= Parts of the exercise =
A: Translate this sentence from the Frito-Lay court opinion into Spanish: "The commission formally accepted Frito-Lay's application at its regular meeting of December 10, 1984."
B: Continue the Frito-Lay court opinion from its last sentence.

Frito-Lay, Inc. v. Planning and Zoning Com'n of Town of Killingly

Decision Date15 March 1988
Docket NumberINC,No. 13134,FRITO-LA,13134
Citation538 A.2d 1039,206 Conn. 554
CourtConnecticut Supreme Court

Ralph P. Dupont, with whom was Thomas J. Riley, New London, for appellant (plaintiff).

John D. Boland, Putnam, for appellee (named defendant).

Gregory A. Sharp, Hartford, for appellee (defendant Richard C. Cunneen).


ARTHUR H. HEALEY, Associate Justice.

The plaintiff, Frito-Lay, Inc. (Frito-Lay), appealed to the Superior Court from the denial of its application for a special permit and site plan approval (application) by the named defendant, planning and zoning commission of the town of Killingly (commission). 1 Although that court found Frito-Lay to be aggrieved, it dismissed its appeal. 2 The Appellate Court granted Frito-Lay's petition for certification and, thereafter, this court transferred the appeal to itself. Practice Book § 4023.

Initially, certain relevant circumstances, augmented later in this opinion, are appropriately set out at this point. Frito-Lay is, and has been at all times relevant, the record owner of real estate in Killingly, upon which is situated a food processing facility and office. These premises are located in an industrial district as defined in the Killingly zoning regulations (regulations). After some discussions with Killingly town officials, Frito-Lay filed an application for a special permit on November 26, 1984, which was later supplemented by a site plan. This application explicitly proposed "new construction" of a wood chip burning electric "co-generation plant" and this proposed facility included, inter alia, a boiler, generator, silo and chimney. 3

The commission formally accepted Frito-Lay's application at its regular meeting of December 10, 1984. See General Statutes § 8-7d(c). Thereafter, a public hearing was set by the commission for January 14, 1985. This public hearing was duly noticed and held on January 14, 1985. At that hearing, the commission heard testimony, received other evidence and heard oral argument for and against the application. The chairman of the commission specifically declared the public hearing closed at the end of the meeting of January 14, 1985. At that time, Frito-Lay's application was tabled to the commission's next regular meeting on February 11, 1985, pending the receipt of certain information required by the commission.

= Data =
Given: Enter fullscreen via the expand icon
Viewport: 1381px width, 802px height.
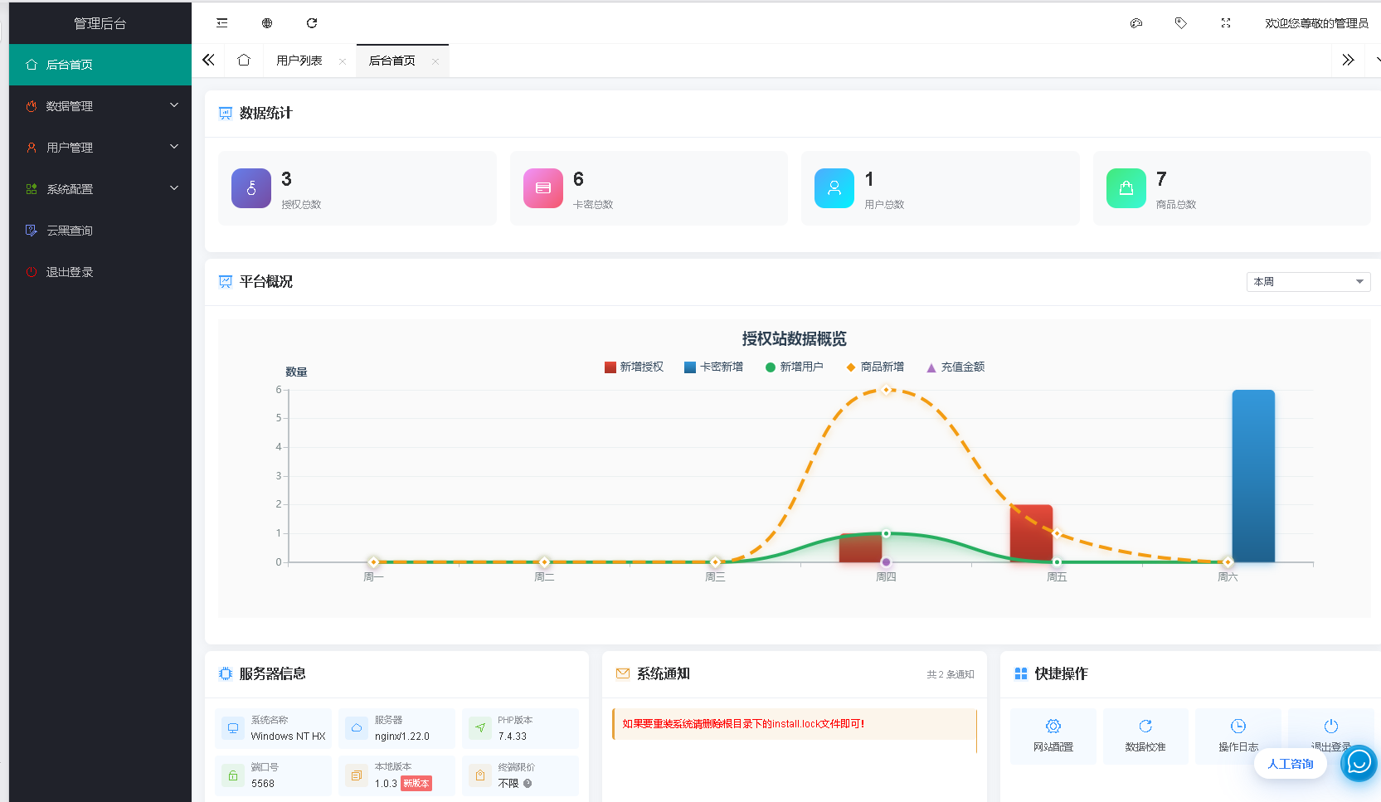Looking at the screenshot, I should click(x=1225, y=22).
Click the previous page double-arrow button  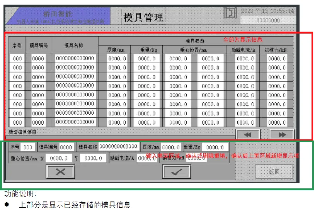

= Expected answers =
A: La comisión aceptó formalmente la solicitud de Frito-Lay en su reunión ordinaria del 10 de diciembre de 1984.

B:
At its regular meeting of February 11, 1985, the commission, during its "Citizens' Participation" 4 item on its agenda, heard comments on the Frito-Lay application. 5 The trial court found that "fourteen citizens voiced opinions during the course of the meeting on the plaintiff's application." A close examination of the transcript of the remarks made during the "Citizens' Participation" portion discloses that most of those speakers did not view the application with favor. Richard Cunneen, who later intervened and ultimately became a party defendant, was one of the citizens who spoke. After this portion of the meeting was over, commission chairman Vincent Baiocchetti addressed William Walker, Frito-Lay's plant engineer who was present, and told Walker that he had some questions to ask him. 6 Walker responded not only to the chairman's question, but also to a large number of questions from other members of the commission. At the end of this meeting, the commission voted unanimously to table the application until its next meeting on March 11, 1985.

At the outset of the meeting of March 11, 1985, the town planner, Richard Hubbard, announced that Frito-Lay would not be present that night due to a fatality at its plant and that Frito-Lay had requested an extension until the end of March. The commission determined that a special meeting would be held on March 26, 1985, and, therefore, that no action would be taken that night. 7 Thereafter, the "Citizens' Participation" portion of the agenda preceded the other business of the meeting, as it had on January 14, 1985, and on February 11, 1985. At the "Citizens' Participation" portion, nine persons spoke on the Frito-Lay matter.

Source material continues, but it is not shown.